The township's age distribution consisted of 22.0% under the age of 18, 11.2% from 18 to 24, 10.8% from 25 to 44, 35.4% from 45 to 64, and 20.6% who were 65 years of age or older. The median age was 49.4 years. For every 100 females, there were 100.9 males. For every 100 females age 18 and over, there were 116.1 males.

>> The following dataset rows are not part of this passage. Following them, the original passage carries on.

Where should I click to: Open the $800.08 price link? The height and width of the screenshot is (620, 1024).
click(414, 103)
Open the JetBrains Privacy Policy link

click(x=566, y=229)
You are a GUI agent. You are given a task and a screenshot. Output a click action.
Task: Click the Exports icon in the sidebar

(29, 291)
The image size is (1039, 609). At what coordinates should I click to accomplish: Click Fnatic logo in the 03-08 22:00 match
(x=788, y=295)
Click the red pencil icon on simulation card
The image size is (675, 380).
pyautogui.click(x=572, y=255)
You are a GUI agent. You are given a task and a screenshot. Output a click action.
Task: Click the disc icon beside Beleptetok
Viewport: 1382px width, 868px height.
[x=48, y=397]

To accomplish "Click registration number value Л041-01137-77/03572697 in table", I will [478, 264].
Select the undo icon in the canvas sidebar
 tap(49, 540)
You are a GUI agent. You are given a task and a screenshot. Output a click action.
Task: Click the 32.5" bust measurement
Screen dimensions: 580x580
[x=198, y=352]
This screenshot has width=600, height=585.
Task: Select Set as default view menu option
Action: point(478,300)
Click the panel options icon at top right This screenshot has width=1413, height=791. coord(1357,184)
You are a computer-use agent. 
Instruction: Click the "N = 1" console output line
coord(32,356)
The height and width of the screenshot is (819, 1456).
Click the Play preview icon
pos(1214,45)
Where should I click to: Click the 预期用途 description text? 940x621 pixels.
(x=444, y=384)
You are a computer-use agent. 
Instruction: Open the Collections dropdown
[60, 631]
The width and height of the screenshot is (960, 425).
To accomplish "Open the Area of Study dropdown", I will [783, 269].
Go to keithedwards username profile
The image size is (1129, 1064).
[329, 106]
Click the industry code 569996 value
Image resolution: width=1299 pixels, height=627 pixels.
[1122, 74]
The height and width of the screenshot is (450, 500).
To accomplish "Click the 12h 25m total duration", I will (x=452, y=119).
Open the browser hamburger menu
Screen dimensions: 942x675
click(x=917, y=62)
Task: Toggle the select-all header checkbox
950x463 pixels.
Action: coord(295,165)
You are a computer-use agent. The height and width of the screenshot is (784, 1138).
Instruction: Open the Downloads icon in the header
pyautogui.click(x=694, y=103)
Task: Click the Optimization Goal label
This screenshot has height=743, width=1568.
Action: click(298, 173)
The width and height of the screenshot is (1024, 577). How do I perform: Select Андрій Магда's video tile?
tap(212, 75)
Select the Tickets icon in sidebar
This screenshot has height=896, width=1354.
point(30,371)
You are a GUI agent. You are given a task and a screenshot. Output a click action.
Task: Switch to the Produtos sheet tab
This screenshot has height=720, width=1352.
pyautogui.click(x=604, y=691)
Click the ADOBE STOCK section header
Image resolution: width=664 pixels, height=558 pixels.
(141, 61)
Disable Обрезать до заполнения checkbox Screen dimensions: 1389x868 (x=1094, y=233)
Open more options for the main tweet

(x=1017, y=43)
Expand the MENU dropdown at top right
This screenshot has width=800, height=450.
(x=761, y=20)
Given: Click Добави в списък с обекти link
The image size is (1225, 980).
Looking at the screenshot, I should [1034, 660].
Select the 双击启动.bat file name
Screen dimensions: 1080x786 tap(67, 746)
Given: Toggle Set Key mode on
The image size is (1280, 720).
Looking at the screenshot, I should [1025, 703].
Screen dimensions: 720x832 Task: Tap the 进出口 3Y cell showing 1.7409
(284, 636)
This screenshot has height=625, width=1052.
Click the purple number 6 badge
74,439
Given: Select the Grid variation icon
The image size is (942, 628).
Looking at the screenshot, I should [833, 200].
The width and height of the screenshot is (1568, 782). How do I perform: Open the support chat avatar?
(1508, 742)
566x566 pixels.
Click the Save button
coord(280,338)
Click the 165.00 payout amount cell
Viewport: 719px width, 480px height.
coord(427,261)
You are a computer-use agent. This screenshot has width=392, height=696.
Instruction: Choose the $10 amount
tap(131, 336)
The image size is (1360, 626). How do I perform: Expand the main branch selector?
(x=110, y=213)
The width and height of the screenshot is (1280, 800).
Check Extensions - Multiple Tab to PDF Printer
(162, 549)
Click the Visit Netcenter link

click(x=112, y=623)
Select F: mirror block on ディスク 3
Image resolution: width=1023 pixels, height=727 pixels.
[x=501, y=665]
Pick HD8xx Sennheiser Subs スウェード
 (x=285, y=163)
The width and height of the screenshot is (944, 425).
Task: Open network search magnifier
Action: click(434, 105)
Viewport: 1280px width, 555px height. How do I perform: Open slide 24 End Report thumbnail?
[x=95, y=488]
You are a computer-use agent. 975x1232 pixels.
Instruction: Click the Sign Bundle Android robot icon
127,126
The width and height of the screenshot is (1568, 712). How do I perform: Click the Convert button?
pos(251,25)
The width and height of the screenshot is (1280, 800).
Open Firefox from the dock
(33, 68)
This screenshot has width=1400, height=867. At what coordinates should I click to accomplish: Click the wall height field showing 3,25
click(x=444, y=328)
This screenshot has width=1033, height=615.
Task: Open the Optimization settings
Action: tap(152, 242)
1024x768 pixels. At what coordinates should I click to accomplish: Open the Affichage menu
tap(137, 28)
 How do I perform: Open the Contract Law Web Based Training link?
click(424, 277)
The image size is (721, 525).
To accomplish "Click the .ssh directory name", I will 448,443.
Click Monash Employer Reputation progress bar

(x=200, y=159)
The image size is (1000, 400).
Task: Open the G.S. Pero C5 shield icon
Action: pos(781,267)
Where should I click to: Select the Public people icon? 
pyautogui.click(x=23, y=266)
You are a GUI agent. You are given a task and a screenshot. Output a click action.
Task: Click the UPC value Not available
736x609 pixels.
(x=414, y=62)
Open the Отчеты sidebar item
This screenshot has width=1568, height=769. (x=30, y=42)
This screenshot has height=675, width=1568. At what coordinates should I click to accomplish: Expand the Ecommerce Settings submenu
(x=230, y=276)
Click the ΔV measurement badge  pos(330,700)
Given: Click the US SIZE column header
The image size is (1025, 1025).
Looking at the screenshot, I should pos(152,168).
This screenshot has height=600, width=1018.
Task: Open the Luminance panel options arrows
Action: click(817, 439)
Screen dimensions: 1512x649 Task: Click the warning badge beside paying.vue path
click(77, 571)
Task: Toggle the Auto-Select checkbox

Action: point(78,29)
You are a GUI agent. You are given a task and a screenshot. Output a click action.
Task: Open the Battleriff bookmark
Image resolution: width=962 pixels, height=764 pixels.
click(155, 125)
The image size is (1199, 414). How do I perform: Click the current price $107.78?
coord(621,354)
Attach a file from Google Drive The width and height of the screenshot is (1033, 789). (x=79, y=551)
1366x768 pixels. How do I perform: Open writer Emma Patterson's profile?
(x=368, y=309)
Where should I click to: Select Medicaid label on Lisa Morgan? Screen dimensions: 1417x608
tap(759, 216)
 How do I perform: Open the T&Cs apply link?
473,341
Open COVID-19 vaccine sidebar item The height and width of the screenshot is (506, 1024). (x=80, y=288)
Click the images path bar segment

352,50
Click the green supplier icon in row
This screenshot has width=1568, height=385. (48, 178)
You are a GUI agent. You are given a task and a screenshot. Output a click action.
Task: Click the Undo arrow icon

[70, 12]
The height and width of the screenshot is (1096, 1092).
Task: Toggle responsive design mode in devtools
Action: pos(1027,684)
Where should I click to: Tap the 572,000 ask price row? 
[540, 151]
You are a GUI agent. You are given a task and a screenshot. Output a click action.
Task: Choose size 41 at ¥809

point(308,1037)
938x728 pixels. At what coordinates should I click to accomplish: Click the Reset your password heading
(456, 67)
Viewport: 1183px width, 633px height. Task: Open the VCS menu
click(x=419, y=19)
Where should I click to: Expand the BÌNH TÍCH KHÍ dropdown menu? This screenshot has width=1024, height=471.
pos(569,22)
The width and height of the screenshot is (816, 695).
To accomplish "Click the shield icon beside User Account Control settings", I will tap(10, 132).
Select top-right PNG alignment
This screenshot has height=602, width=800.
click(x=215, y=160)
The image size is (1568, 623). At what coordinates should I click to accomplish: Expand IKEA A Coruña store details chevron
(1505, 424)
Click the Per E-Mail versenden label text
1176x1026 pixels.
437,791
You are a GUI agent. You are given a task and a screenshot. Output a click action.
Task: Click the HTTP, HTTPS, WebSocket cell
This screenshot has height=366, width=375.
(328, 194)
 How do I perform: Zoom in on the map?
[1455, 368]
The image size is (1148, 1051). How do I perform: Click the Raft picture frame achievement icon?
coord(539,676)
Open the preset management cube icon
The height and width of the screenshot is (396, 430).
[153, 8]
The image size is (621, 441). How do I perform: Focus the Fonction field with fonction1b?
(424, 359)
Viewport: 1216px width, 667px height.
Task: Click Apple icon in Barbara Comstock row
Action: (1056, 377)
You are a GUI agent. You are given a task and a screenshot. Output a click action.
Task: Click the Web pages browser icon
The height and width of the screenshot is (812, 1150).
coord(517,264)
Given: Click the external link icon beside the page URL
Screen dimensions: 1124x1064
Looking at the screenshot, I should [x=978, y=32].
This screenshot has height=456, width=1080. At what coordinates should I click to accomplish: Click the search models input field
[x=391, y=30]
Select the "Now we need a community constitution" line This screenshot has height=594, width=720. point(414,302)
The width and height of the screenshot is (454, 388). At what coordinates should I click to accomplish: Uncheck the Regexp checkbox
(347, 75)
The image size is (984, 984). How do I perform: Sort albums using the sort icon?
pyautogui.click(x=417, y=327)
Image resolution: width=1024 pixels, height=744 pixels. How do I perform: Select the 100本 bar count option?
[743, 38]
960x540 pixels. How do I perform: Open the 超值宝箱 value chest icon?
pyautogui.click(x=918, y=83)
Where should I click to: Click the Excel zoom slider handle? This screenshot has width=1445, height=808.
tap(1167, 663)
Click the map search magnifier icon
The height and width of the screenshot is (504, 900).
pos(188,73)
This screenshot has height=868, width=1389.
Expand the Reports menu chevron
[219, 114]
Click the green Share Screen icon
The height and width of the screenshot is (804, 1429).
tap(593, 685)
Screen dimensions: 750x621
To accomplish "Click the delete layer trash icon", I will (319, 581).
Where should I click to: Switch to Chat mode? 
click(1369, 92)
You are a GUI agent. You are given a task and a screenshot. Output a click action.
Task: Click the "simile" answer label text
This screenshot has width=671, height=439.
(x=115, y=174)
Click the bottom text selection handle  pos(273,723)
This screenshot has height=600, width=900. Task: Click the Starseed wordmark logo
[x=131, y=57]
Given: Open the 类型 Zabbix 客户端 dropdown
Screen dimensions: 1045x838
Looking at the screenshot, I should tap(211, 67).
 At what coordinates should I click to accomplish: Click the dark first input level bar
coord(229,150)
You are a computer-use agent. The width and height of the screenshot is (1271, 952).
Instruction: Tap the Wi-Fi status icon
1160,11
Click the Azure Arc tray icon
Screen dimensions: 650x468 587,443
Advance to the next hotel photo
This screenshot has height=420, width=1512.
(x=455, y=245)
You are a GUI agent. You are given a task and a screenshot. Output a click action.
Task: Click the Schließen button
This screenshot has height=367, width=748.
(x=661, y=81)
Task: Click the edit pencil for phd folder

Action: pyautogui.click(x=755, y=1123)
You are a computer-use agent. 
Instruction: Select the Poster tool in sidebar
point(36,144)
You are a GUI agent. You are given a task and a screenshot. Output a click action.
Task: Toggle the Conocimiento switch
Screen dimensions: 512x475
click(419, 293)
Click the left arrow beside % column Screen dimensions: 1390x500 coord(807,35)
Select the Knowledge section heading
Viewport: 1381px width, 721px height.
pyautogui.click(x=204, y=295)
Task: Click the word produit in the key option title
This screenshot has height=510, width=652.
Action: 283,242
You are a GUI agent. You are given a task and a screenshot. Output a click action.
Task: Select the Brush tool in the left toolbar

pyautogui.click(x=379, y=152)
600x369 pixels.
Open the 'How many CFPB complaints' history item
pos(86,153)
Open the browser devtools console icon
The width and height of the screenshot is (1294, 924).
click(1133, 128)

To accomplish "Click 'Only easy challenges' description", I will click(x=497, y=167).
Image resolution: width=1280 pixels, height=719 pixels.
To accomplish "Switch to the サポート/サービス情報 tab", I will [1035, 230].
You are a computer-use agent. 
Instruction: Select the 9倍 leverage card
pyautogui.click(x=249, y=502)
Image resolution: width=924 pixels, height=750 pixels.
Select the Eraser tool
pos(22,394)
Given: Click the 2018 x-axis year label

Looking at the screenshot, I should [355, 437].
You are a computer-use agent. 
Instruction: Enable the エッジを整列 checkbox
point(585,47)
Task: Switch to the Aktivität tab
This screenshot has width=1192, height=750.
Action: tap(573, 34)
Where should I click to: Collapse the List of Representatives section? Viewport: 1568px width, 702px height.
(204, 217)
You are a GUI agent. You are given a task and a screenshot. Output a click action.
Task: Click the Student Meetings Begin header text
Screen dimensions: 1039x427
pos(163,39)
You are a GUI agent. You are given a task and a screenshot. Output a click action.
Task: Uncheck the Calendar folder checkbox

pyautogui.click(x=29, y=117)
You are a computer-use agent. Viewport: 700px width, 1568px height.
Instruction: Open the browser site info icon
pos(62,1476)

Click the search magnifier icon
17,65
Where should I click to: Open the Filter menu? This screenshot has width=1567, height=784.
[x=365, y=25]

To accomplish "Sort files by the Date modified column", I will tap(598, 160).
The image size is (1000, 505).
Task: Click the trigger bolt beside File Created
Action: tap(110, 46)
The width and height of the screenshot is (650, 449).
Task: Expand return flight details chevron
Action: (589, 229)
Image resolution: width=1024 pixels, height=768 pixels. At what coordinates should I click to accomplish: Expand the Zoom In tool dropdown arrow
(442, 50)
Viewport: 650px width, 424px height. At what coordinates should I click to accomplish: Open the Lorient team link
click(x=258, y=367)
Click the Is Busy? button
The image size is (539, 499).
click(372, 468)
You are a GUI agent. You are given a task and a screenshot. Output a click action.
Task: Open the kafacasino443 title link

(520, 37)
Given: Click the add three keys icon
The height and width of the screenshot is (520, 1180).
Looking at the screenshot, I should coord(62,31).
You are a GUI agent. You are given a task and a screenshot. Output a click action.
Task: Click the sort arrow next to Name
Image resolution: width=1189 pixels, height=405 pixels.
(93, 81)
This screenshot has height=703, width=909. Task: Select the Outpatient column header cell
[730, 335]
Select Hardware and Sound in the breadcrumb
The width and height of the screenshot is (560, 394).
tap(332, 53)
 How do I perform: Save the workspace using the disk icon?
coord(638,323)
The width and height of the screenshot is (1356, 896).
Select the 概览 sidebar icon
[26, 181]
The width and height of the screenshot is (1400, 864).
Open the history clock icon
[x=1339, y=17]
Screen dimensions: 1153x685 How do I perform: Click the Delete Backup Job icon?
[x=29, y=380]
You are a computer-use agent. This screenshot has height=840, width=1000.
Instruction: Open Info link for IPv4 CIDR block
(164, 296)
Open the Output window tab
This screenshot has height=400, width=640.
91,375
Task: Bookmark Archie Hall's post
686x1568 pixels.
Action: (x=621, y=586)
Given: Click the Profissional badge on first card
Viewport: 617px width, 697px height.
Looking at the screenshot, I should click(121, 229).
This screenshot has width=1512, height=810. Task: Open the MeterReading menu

The median income for a household in the township was $87,500, and the median income for a family was $96,071. Males had a median income of $55,536 versus $28,333 for females. The per capita income for the township was $29,736. About 0.0% of families and 1.3% of the population were below the poverty line, including 0.0% of those under age 18 and 0.0% of those age 65 or over.

Historical population
| Census | Pop. | Note | %± |
| 1870 | 859 |  | — |
| 1880 | 1,047 |  | 21.9% |
| 1890 | 901 |  | −13.9% |
| 1900 | 866 |  | −3.9% |
| 1910 | 765 |  | −11.7% |
| 1920 | 738 |  | −3.5% |
| 1930 | 646 |  | −12.5% |
| 1940 | 572 |  | −11.5% |
| 1950 | 563 |  | −1.6% |
| 1960 | 518 |  | −8.0% |
| 1970 | 424 |  | −18.1% |
| 1980 | 476 |  | 12.3% |
| 1990 | 420 |  | −11.8% |
| 2000 | 444 |  | 5.7% |
| 2010 | 467 |  | 5.2% |
| 2020 | 444 |  | −4.9% |
U.S. Decennial Census

==School districts==
- Altamont Community Unit School District 10
- Effingham Community Unit School District 40
- St Elmo Community Unit School District 202

==Political districts==
- Illinois' 19th congressional district
- Illinois State House District 110; Blaine Wilhour (R), Beecher City, IL
- Illinois State Senate District 55; Jason Plummer (R), Vandalia, IL
- Effingham County Board District G (Doug McCain (D), elected 2024; term expires 2028)
- West Township elected officials are: Township Supervisor, Scott A. Beal (R); Town Clerk, Iris Ashbaugh (R); Township Highway Commissioner, Mel Stuemke (R); Township Trustees: Wendell Alwardt (R), Mark Holland (I), Michael Runge (R), Bradley Suckow (R). All seven of these officials were re-elected April 1, 2025. Their new term of office begins May 19, 2025, and goes through May 21, 2029.